What to work on:
The entries should be restated word for word.

Top of Extracted information

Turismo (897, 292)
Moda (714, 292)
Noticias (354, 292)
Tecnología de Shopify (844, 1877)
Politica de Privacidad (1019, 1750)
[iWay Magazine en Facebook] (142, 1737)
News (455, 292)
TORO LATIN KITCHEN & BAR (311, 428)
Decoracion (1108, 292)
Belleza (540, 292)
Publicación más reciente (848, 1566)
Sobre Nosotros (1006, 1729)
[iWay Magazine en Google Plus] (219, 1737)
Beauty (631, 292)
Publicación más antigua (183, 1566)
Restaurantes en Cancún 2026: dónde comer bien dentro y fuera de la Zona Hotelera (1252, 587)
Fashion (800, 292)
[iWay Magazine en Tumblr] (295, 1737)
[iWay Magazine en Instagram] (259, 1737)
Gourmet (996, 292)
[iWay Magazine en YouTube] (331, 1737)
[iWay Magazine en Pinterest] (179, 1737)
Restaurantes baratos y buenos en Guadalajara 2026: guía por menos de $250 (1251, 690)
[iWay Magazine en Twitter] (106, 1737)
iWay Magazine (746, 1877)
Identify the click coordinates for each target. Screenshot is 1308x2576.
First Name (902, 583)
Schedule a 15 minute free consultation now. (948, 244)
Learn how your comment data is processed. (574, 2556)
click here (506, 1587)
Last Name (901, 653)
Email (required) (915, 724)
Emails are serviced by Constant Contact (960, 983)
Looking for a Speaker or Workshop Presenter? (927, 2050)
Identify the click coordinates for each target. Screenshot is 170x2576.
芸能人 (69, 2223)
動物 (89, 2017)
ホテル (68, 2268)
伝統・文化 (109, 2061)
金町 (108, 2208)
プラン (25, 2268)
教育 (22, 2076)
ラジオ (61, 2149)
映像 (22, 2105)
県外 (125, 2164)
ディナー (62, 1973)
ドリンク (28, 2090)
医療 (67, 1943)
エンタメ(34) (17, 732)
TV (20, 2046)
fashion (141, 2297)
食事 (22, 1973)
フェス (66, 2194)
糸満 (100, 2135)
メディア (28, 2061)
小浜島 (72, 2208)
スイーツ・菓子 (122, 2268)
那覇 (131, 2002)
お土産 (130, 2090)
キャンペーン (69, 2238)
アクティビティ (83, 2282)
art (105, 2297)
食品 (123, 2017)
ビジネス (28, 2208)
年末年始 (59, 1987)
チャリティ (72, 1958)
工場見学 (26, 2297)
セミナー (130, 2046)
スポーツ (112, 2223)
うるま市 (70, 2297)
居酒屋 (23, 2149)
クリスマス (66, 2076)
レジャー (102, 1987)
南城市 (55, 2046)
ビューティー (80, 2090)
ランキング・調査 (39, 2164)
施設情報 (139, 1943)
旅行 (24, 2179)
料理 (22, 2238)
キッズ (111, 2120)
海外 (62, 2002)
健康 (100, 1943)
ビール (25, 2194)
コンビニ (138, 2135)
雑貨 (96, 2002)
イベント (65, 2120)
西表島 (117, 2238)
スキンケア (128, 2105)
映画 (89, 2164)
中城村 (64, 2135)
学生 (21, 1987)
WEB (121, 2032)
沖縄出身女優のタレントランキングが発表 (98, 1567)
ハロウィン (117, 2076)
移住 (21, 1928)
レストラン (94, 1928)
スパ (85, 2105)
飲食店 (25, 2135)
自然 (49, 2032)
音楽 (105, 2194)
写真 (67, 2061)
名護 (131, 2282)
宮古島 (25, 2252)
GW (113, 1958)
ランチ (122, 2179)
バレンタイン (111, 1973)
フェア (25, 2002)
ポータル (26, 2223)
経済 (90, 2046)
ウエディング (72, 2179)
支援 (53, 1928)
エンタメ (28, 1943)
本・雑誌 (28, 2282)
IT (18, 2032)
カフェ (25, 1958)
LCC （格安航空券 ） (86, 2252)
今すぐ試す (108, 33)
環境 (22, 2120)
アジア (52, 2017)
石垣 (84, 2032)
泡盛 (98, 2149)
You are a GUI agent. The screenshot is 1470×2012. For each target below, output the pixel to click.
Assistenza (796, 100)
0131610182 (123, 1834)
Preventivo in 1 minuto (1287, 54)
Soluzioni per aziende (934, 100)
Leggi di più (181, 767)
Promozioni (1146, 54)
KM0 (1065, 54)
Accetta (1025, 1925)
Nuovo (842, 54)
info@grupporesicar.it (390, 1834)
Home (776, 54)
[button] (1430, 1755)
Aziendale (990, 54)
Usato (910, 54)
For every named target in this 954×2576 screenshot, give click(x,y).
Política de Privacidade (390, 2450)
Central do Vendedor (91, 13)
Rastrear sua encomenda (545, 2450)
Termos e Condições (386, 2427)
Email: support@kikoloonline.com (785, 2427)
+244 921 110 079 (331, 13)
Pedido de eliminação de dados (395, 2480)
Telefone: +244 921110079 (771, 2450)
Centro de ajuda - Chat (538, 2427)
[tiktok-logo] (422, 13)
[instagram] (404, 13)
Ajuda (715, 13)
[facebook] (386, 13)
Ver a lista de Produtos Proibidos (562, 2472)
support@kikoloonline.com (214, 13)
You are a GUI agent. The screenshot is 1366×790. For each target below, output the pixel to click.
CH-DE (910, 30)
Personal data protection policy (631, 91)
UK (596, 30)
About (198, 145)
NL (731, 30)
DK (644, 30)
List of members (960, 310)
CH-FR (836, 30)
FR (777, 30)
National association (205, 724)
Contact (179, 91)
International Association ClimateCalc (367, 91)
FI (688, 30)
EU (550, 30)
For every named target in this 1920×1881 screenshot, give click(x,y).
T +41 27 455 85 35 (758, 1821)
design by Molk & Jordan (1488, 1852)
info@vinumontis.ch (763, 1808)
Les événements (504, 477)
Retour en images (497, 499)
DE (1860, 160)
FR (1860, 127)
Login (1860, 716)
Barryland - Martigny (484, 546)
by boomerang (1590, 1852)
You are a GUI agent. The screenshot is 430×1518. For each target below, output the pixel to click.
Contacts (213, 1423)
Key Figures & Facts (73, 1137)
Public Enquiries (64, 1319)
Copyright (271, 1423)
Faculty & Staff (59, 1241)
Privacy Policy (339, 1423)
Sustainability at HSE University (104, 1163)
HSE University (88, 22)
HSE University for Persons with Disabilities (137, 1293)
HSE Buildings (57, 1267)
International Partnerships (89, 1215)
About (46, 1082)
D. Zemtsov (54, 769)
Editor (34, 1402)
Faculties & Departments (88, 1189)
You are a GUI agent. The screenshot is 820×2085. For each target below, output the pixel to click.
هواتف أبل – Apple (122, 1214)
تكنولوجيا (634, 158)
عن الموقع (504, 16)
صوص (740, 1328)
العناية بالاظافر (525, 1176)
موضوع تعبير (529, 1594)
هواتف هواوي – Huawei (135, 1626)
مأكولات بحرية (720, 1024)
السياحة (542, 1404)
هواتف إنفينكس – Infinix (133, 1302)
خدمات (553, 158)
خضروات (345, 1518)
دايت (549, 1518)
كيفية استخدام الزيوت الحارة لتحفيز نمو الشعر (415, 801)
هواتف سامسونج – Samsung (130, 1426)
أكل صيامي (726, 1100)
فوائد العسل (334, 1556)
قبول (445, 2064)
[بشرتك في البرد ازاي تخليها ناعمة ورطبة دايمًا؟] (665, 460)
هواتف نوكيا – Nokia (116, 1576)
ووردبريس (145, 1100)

Bottom of Extracted information

Result of the exercise:
Turismo (897, 292)
Moda (714, 292)
Noticias (354, 292)
Tecnología de Shopify (844, 1877)
Politica de Privacidad (1019, 1750)
[iWay Magazine en Facebook] (142, 1737)
News (455, 292)
TORO LATIN KITCHEN & BAR (311, 428)
Decoracion (1108, 292)
Belleza (540, 292)
Publicación más reciente (848, 1566)
Sobre Nosotros (1006, 1729)
[iWay Magazine en Google Plus] (219, 1737)
Beauty (631, 292)
Publicación más antigua (183, 1566)
Restaurantes en Cancún 2026: dónde comer bien dentro y fuera de la Zona Hotelera (1252, 587)
Fashion (800, 292)
[iWay Magazine en Tumblr] (295, 1737)
[iWay Magazine en Instagram] (259, 1737)
Gourmet (996, 292)
[iWay Magazine en YouTube] (331, 1737)
[iWay Magazine en Pinterest] (179, 1737)
Restaurantes baratos y buenos en Guadalajara 2026: guía por menos de $250 (1251, 690)
[iWay Magazine en Twitter] (106, 1737)
iWay Magazine (746, 1877)
Identify the click coordinates for each target. Screenshot is 1308x2576.
First Name (902, 583)
Schedule a 15 minute free consultation now. (948, 244)
Learn how your comment data is processed. (574, 2556)
click here (506, 1587)
Last Name (901, 653)
Email (required) (915, 724)
Emails are serviced by Constant Contact (960, 983)
Looking for a Speaker or Workshop Presenter? (927, 2050)
Identify the click coordinates for each target. Screenshot is 170x2576.
芸能人 (69, 2223)
動物 (89, 2017)
ホテル (68, 2268)
伝統・文化 (109, 2061)
金町 (108, 2208)
プラン (25, 2268)
教育 (22, 2076)
ラジオ (61, 2149)
映像 (22, 2105)
県外 (125, 2164)
ディナー (62, 1973)
ドリンク (28, 2090)
医療 (67, 1943)
エンタメ(34) (17, 732)
TV (20, 2046)
fashion (141, 2297)
食事 (22, 1973)
フェス (66, 2194)
糸満 (100, 2135)
メディア (28, 2061)
小浜島 (72, 2208)
スイーツ・菓子 (122, 2268)
那覇 (131, 2002)
お土産 (130, 2090)
キャンペーン (69, 2238)
アクティビティ (83, 2282)
art (105, 2297)
食品 (123, 2017)
ビジネス (28, 2208)
年末年始 (59, 1987)
チャリティ (72, 1958)
工場見学 (26, 2297)
セミナー (130, 2046)
スポーツ (112, 2223)
うるま市 (70, 2297)
居酒屋 (23, 2149)
クリスマス (66, 2076)
レジャー (102, 1987)
南城市 (55, 2046)
ビューティー (80, 2090)
ランキング・調査 (39, 2164)
施設情報 (139, 1943)
旅行 (24, 2179)
料理 (22, 2238)
キッズ (111, 2120)
海外 (62, 2002)
健康 (100, 1943)
ビール (25, 2194)
コンビニ (138, 2135)
雑貨 (96, 2002)
イベント (65, 2120)
西表島 (117, 2238)
スキンケア (128, 2105)
映画 (89, 2164)
中城村 (64, 2135)
学生 (21, 1987)
WEB (121, 2032)
沖縄出身女優のタレントランキングが発表 (98, 1567)
ハロウィン (117, 2076)
移住 (21, 1928)
レストラン (94, 1928)
スパ (85, 2105)
飲食店 (25, 2135)
自然 (49, 2032)
音楽 (105, 2194)
写真 (67, 2061)
名護 (131, 2282)
宮古島 (25, 2252)
GW (113, 1958)
ランチ (122, 2179)
バレンタイン (111, 1973)
フェア (25, 2002)
ポータル (26, 2223)
経済 (90, 2046)
ウエディング (72, 2179)
支援 (53, 1928)
エンタメ (28, 1943)
本・雑誌 (28, 2282)
IT (18, 2032)
カフェ (25, 1958)
LCC （格安航空券 ） (86, 2252)
今すぐ試す (108, 33)
環境 (22, 2120)
アジア (52, 2017)
石垣 (84, 2032)
泡盛 (98, 2149)
You are a GUI agent. The screenshot is 1470×2012. For each target below, output the pixel to click.
Assistenza (796, 100)
0131610182 (123, 1834)
Preventivo in 1 minuto (1287, 54)
Soluzioni per aziende (934, 100)
Leggi di più (181, 767)
Promozioni (1146, 54)
KM0 (1065, 54)
Accetta (1025, 1925)
Nuovo (842, 54)
info@grupporesicar.it (390, 1834)
Home (776, 54)
[button] (1430, 1755)
Aziendale (990, 54)
Usato (910, 54)
For every named target in this 954×2576 screenshot, give click(x,y).
Política de Privacidade (390, 2450)
Central do Vendedor (91, 13)
Rastrear sua encomenda (545, 2450)
Termos e Condições (386, 2427)
Email: support@kikoloonline.com (785, 2427)
+244 921 110 079 (331, 13)
Pedido de eliminação de dados (395, 2480)
Telefone: +244 921110079 (771, 2450)
Centro de ajuda - Chat (538, 2427)
[tiktok-logo] (422, 13)
[instagram] (404, 13)
Ajuda (715, 13)
[facebook] (386, 13)
Ver a lista de Produtos Proibidos (562, 2472)
support@kikoloonline.com (214, 13)
You are a GUI agent. The screenshot is 1366×790. For each target below, output the pixel to click.
CH-DE (910, 30)
Personal data protection policy (631, 91)
UK (596, 30)
About (198, 145)
NL (731, 30)
DK (644, 30)
List of members (960, 310)
CH-FR (836, 30)
FR (777, 30)
National association (205, 724)
Contact (179, 91)
International Association ClimateCalc (367, 91)
FI (688, 30)
EU (550, 30)
For every named target in this 1920×1881 screenshot, give click(x,y).
T +41 27 455 85 35 (758, 1821)
design by Molk & Jordan (1488, 1852)
info@vinumontis.ch (763, 1808)
Les événements (504, 477)
Retour en images (497, 499)
DE (1860, 160)
FR (1860, 127)
Login (1860, 716)
Barryland - Martigny (484, 546)
by boomerang (1590, 1852)
You are a GUI agent. The screenshot is 430×1518. For each target below, output the pixel to click.
Contacts (213, 1423)
Key Figures & Facts (73, 1137)
Public Enquiries (64, 1319)
Copyright (271, 1423)
Faculty & Staff (59, 1241)
Privacy Policy (339, 1423)
Sustainability at HSE University (104, 1163)
HSE University (88, 22)
HSE University for Persons with Disabilities (137, 1293)
HSE Buildings (57, 1267)
International Partnerships (89, 1215)
About (46, 1082)
D. Zemtsov (54, 769)
Editor (34, 1402)
Faculties & Departments (88, 1189)
You are a GUI agent. The screenshot is 820×2085. For each target below, output the pixel to click.
هواتف أبل – Apple (122, 1214)
تكنولوجيا (634, 158)
عن الموقع (504, 16)
صوص (740, 1328)
العناية بالاظافر (525, 1176)
موضوع تعبير (529, 1594)
هواتف هواوي – Huawei (135, 1626)
مأكولات بحرية (720, 1024)
السياحة (542, 1404)
هواتف إنفينكس – Infinix (133, 1302)
خدمات (553, 158)
خضروات (345, 1518)
دايت (549, 1518)
كيفية استخدام الزيوت الحارة لتحفيز نمو الشعر (415, 801)
هواتف سامسونج – Samsung (130, 1426)
أكل صيامي (726, 1100)
فوائد العسل (334, 1556)
قبول (445, 2064)
[بشرتك في البرد ازاي تخليها ناعمة ورطبة دايمًا؟] (665, 460)
هواتف نوكيا – Nokia (116, 1576)
ووردبريس (145, 1100)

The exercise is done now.